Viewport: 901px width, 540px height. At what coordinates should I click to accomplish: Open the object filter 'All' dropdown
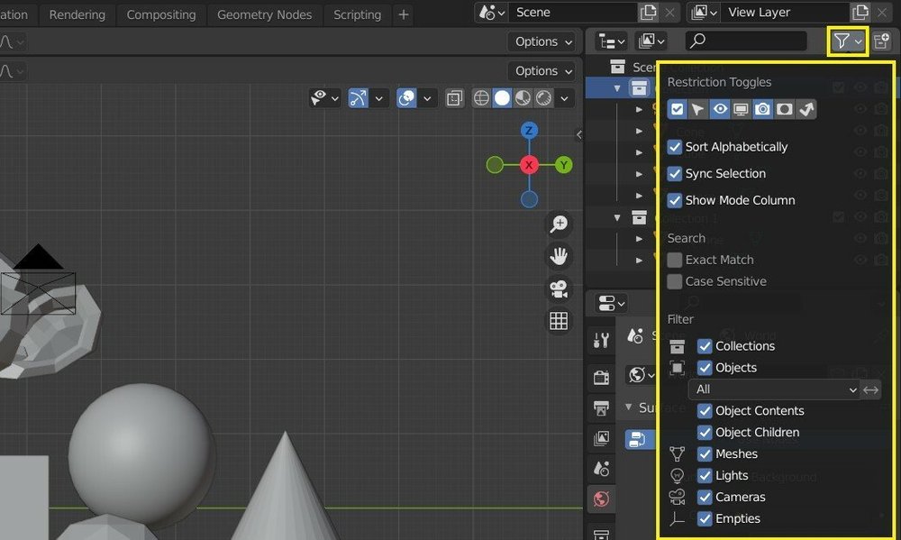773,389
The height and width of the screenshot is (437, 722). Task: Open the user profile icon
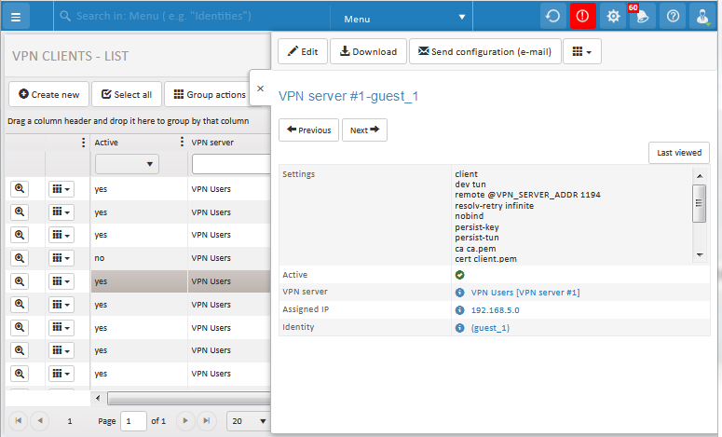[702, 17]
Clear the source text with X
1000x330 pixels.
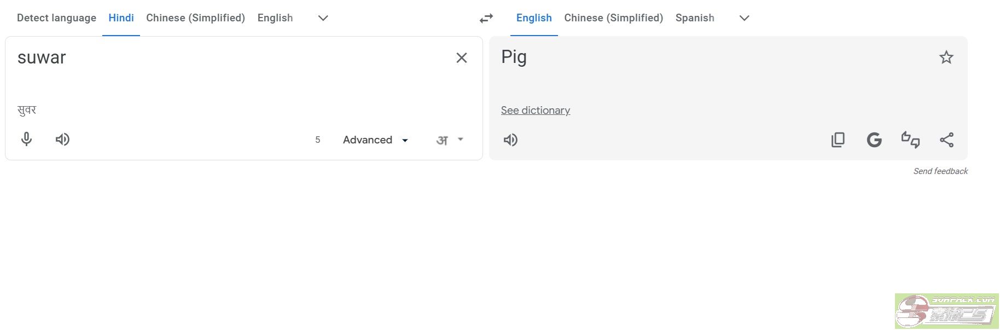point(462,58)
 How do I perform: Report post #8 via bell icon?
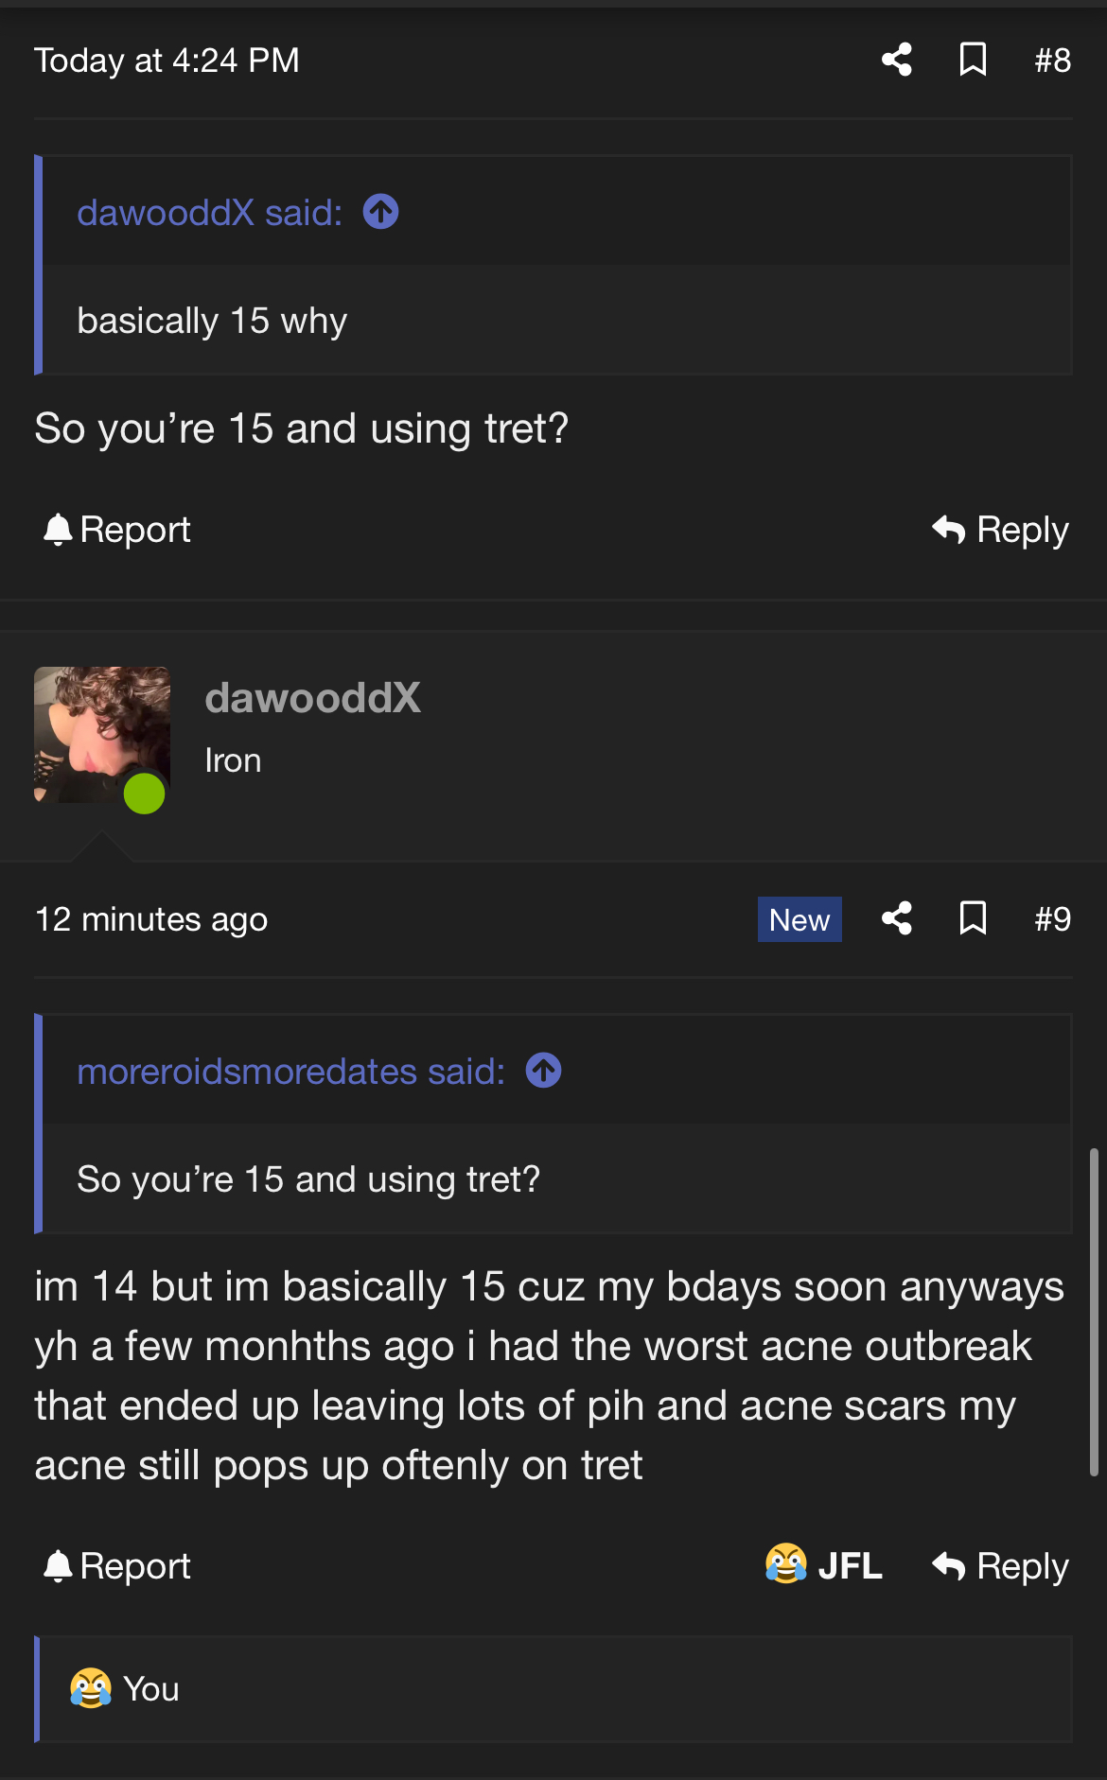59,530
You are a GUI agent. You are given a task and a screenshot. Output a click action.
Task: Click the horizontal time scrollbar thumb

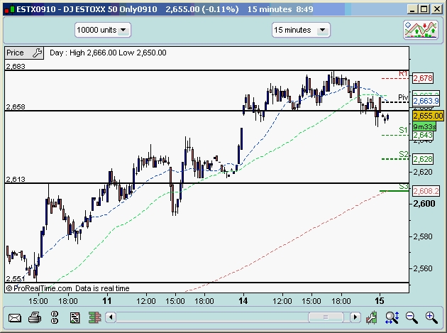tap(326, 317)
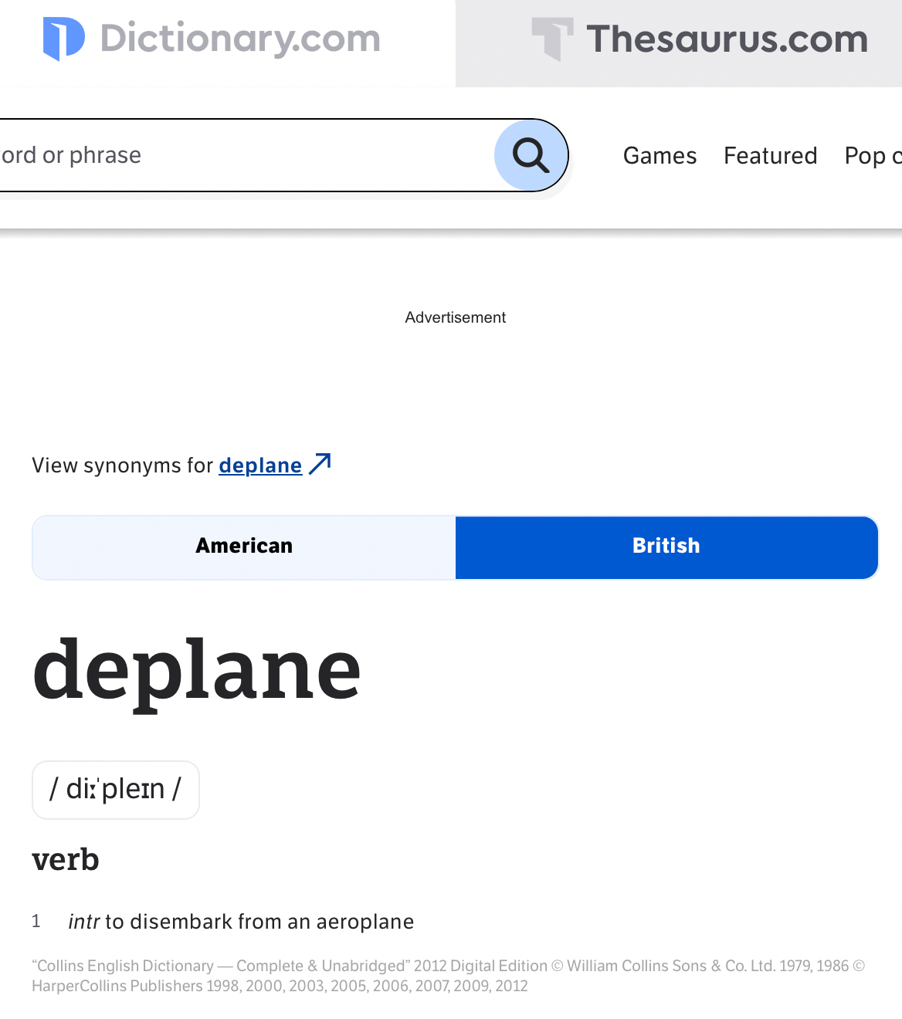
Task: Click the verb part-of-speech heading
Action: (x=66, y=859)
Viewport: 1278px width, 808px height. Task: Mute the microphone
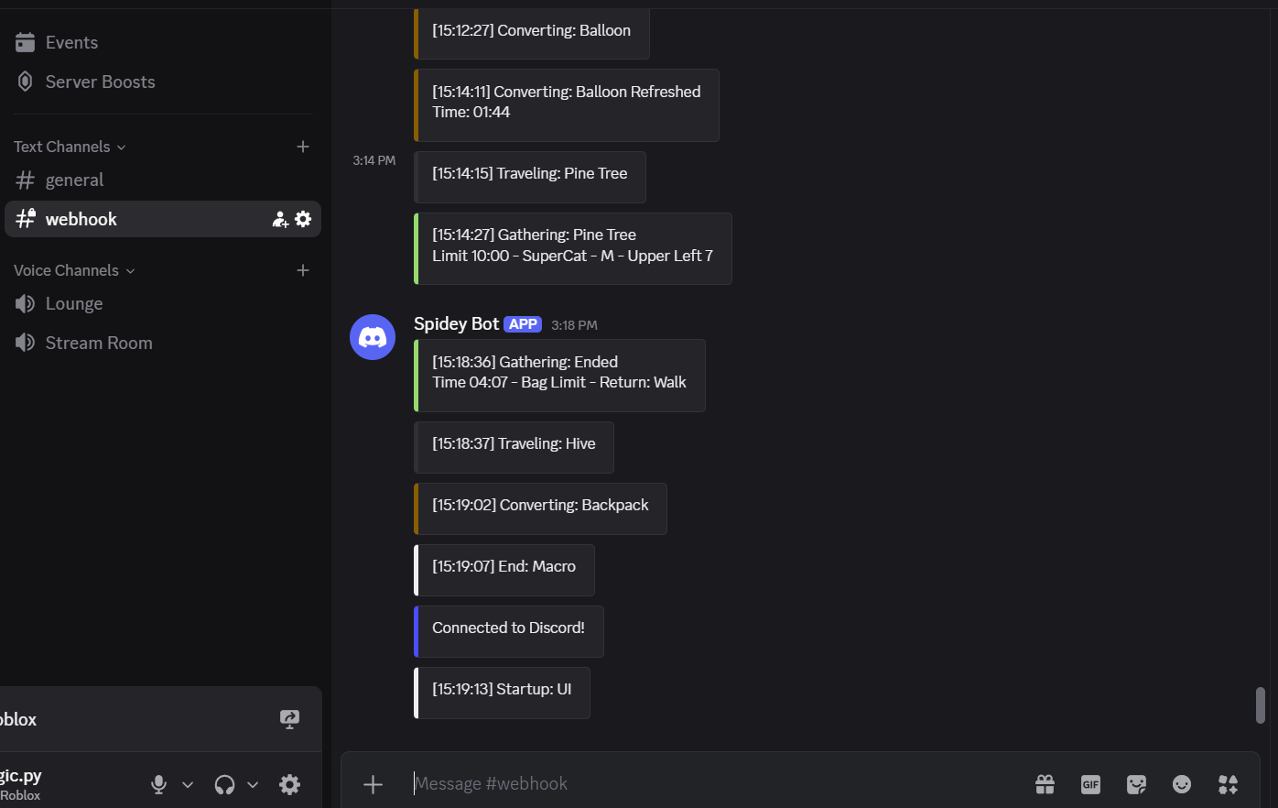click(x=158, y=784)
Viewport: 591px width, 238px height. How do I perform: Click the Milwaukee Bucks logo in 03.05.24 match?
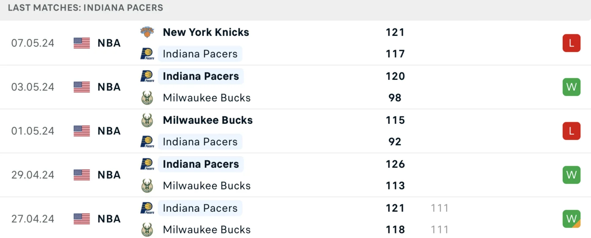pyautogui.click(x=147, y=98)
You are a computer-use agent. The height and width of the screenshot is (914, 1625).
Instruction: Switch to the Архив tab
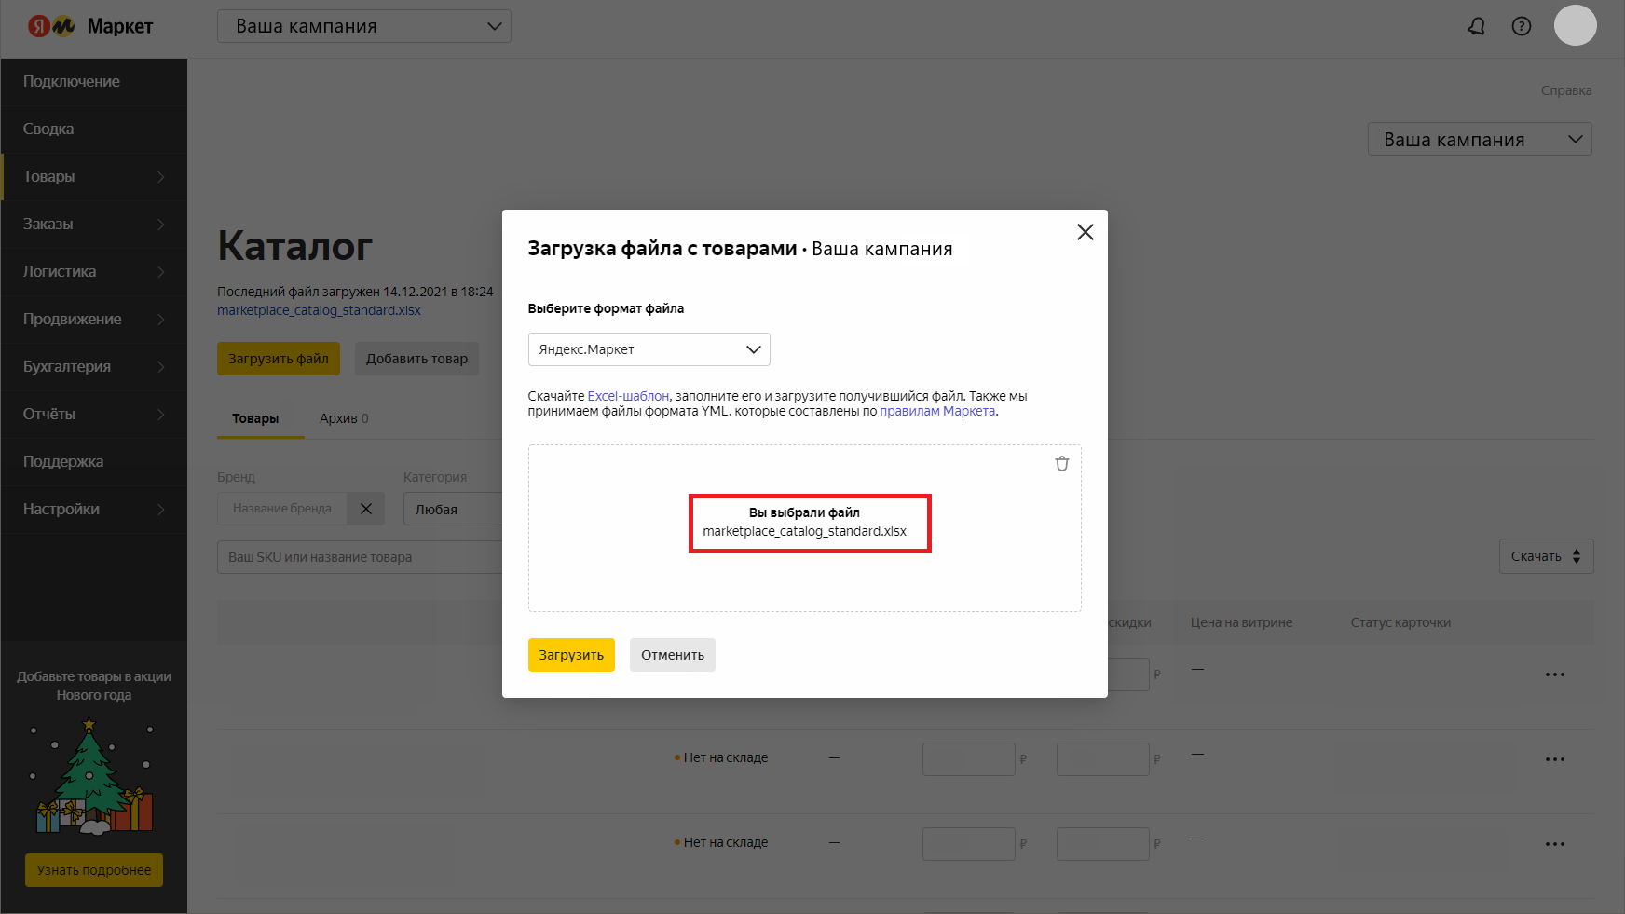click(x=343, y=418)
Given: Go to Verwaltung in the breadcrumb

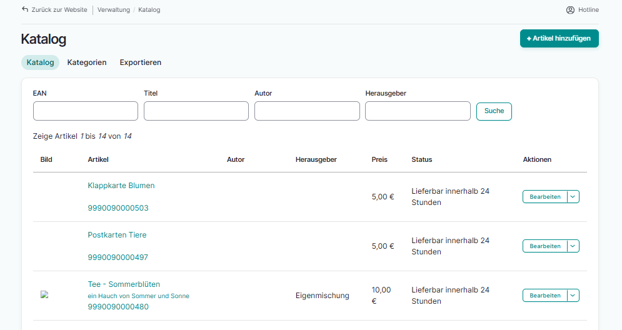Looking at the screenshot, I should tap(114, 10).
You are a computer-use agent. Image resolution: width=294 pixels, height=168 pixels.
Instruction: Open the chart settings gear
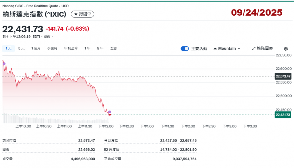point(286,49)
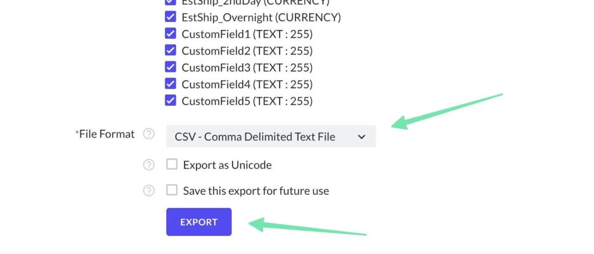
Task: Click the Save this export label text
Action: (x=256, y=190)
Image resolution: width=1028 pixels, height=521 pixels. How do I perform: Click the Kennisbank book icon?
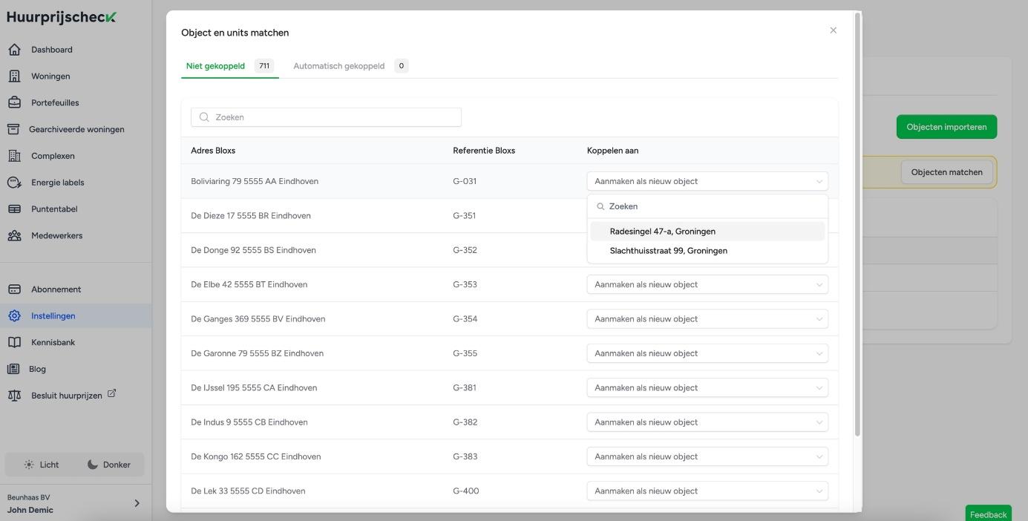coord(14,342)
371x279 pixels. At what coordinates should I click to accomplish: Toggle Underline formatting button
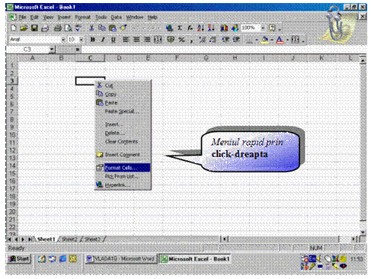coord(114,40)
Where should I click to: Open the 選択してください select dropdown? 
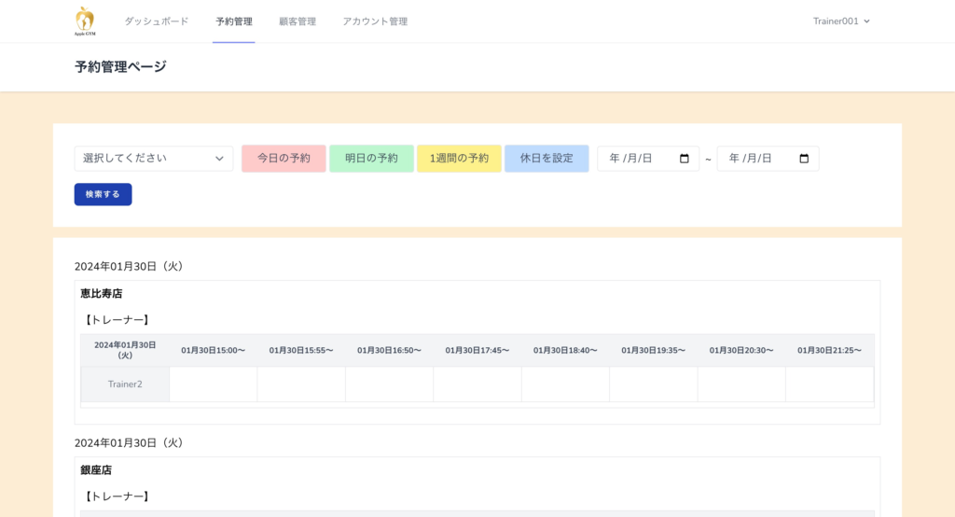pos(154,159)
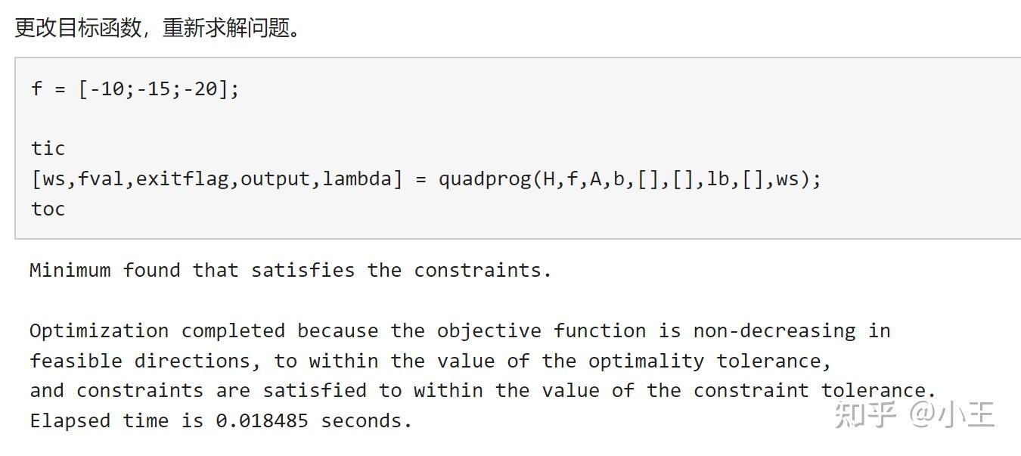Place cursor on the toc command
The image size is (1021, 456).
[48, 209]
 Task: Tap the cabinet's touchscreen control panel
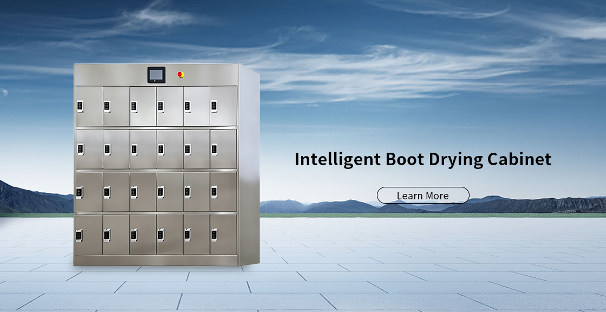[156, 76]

## Exercise requirements:
Apart from its pictures, the data is to be repeated exactly.

## Finished task:
Viewport: 901px width, 540px height. At what coordinates should I click to accomplish: Open the object filter 'All' dropdown
773,389
The height and width of the screenshot is (437, 722). Task: Open the user profile icon
[702, 17]
Clear the source text with X
1000x330 pixels.
point(462,58)
 How do I perform: Report post #8 via bell icon?
59,530
You are a GUI agent. You are given a task and a screenshot. Output a click action.
Task: Click the horizontal time scrollbar thumb

tap(326, 317)
Task: Click the verb part-of-speech heading
Action: (x=66, y=859)
Viewport: 1278px width, 808px height. Task: Mute the microphone
click(x=158, y=784)
Viewport: 591px width, 238px height. How do I perform: Click the Milwaukee Bucks logo in 03.05.24 match?
pyautogui.click(x=147, y=98)
You are a computer-use agent. The height and width of the screenshot is (914, 1625).
Instruction: Switch to the Архив tab
click(x=343, y=418)
Given: Go to Verwaltung in the breadcrumb

Looking at the screenshot, I should tap(114, 10).
You are a computer-use agent. Image resolution: width=294 pixels, height=168 pixels.
Instruction: Open the chart settings gear
point(286,49)
Task: Click the Save this export label text
Action: (x=256, y=190)
Image resolution: width=1028 pixels, height=521 pixels. How do I perform: Click the Kennisbank book icon?
coord(14,342)
371x279 pixels. At what coordinates should I click to accomplish: Toggle Underline formatting button
coord(114,40)
Where should I click to: Open the 選択してください select dropdown? 
pos(154,159)
Place cursor on the toc command
The image size is (1021, 456).
[48, 209]
 Task: Tap the cabinet's touchscreen control panel
[156, 76]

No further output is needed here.